Years before she wrote her own debut novel, The Dividing Sky (Joy Revolution, Penguin Random House), Jill Tew’s first-ever favorite book was Anne of Green Gables by Lucy Maud Montgomery.
“People around [Anne], as much as they loved her, often encouraged her to get her head out of the clouds, but she was able to hold onto that and infuse her own world with a little bit of magic,” the Atlanta-based author explains. “I was a little girl at the time and felt similarly. I saw magic and fairy tales in everyday life, and it was nice to see a character live that on the page unapologetically, and I think in doing so, bring magic to the people around her.”
Tew grew up to put her own little bit of magic to work inspiring others. Her path has not been a straightforward one. She loved writing short stories in school, and always loved words and wordplay, she says, writing poems and parodies of popular songs to amuse her friends. When the time came, though, Tew set her stories aside and made the practical choice: She decided to study business.
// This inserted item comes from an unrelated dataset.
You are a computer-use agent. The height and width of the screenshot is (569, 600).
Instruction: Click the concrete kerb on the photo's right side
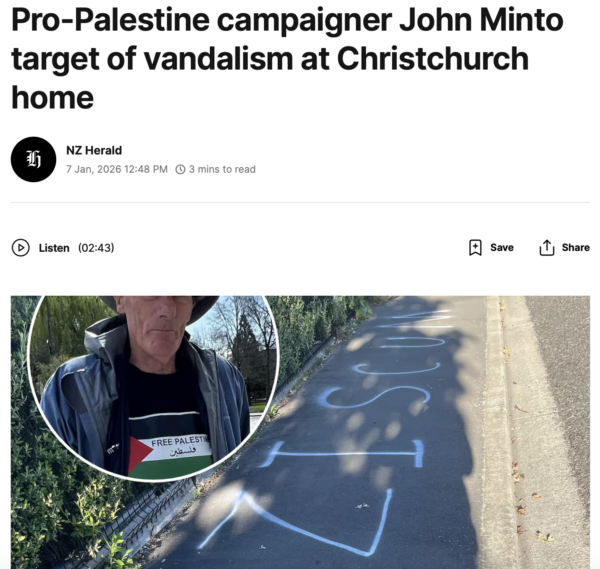click(x=497, y=432)
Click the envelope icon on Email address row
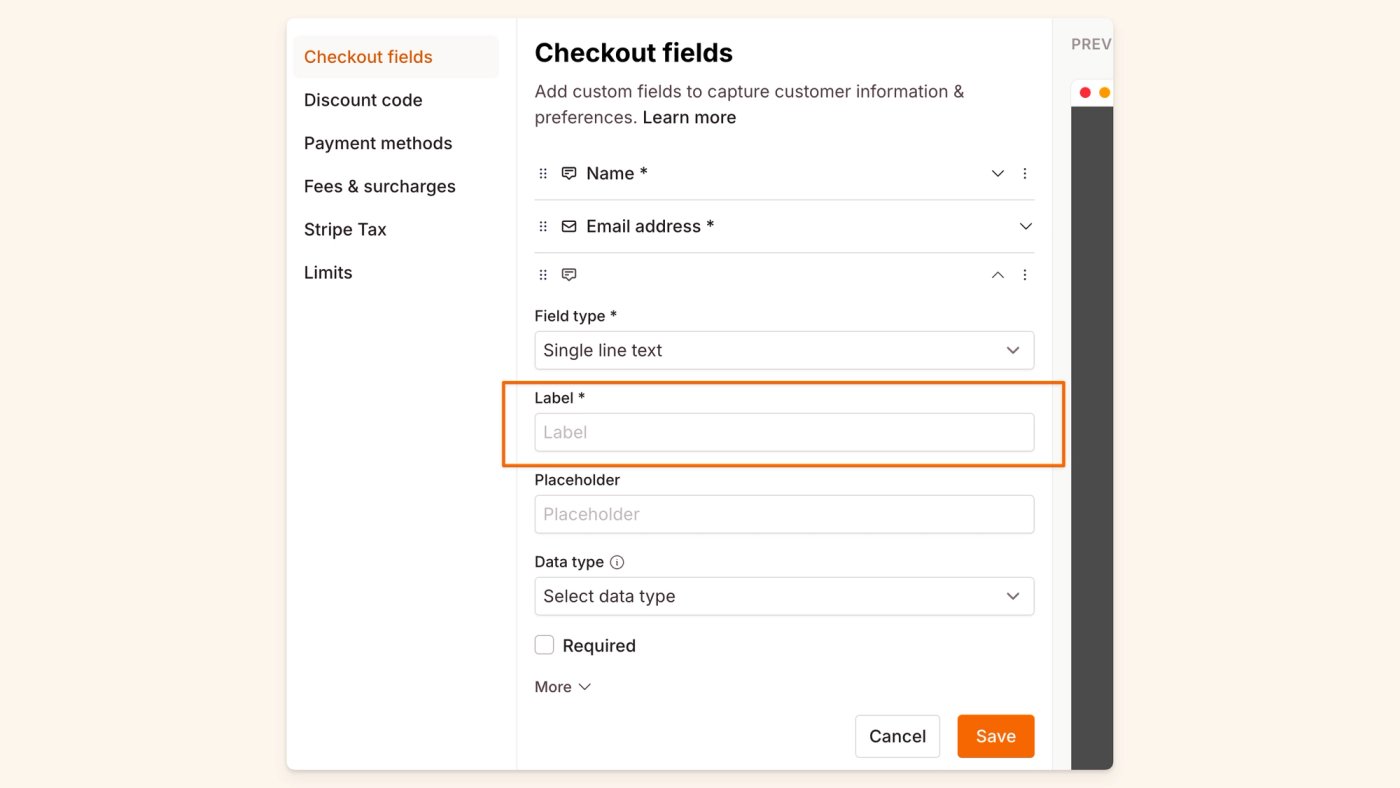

Later, Tew worked at a tech start-up when her coworkers invited her to see a movie – Divergent — after work one evening. Tew was surprised by how much she enjoyed the escape into a fictional world.
“Walking out of that theater, I remembered how much I loved storytelling,” Tew says. “I realized I didn’t want to lose this spark now that I had found it again.”
So Tew cultivated her ember of creativity. She wrote in her free time and eventually finished a manuscript, and now, many steps later, The Dividing Sky is on bookshelves, out in the wild, able to inspire its own acts of creativity.
“It’s funny that I’m now debuting with my own YA dystopian world after seeing Divergent,” Tew reflects. “For me, it means a lot to contribute to that canon with a book starring two Black leads. I feel like it’s all too easy for people to see stories with Black people in the lead and relegate them to a corner of the conversation or to a certain niche, and it was really important to me to have themes in the book that apply to all people, a message for all of us to try to internalize, the same way that Triss or Katniss or any of those characters do.
“We have universal things to say about the human experience.”
Tew has something timely and powerful to say about the human experience, and it’s something inspired by her own struggle to balance time. Before she was a full-time writer, she held a series of day jobs that she describes as time-consuming and stressful. “To save time, I would outsource parts of my life,” she remembers, listing dog-walkers, meal prep services, and the like. “I found myself never using that saved time for something that was fulfilling for me; I was just using it for more work.”
At the heart of The Dividing Sky is the “strong conviction that life and nature and the natural elements around us are intrinsically valuable and worth protecting and nurturing,” the author explains.
Years later, Tew found herself remembering that time she had outsourced, and she felt inspiration strike. “What if you had a neurochip in your brain that would allow someone else to go on dates for you?” she wondered. “That way, you and your wife can go on a date, and you can stay home and keep working and remain productive.”
With that simple idea, Tew had hit on a science-fiction premise perfectly balanced on a knife edge between absolute absurdity and utter mind-numbing terror.
Still, for all the solemn cynicism in the world Tew has imagined, her story is, seemingly paradoxically, one of inspiration and comfort. At the heart of The Dividing Sky is the “strong conviction that life and nature and the natural elements around us are intrinsically valuable and worth protecting and nurturing,” the author explains. Her story’s heroes believe that people are valuable because human life is intrinsically valuable, not simply because they are productive.
In the world of the book, Liv works as what the author calls an “emo proxy.” Liv watches sunsets, looks at blades of grass blowing in the wind, and catalogs — and sells — her emotional reactions to them. Her clients are primarily the incredibly wealthy, but she occasionally sells happy memories to her fellow lower-income citizens. Which is illegal.
Her crimes put her on the radar of Adrian, a rookie law enforcement agent, who tracks her down. When he finds her, she has wiped all her memories. He’s faced with the question: If Liv can’t even remember the crimes she’s supposedly committed, how can she be brought to justice for them?
“At the beginning of the book, Liv and pretty much everybody that she knows live in the slums of the city and they’re trying to make it out, and I don’t want to discredit that idea — seeking material wealth for the sake of surviving,” Tew says. “I mean, you have to eat.”
The distinction is, as the author puts it, “Are we creating time for the simple pleasures of life, or are we edging out the simple pleasures in favor of meaningless productivity?”
It’s a question everyone must answer for themselves, but if Tew’s stories, both real-life and fictional, are any inspiration, it’s worth it to set aside a little time to nurse the creative spark.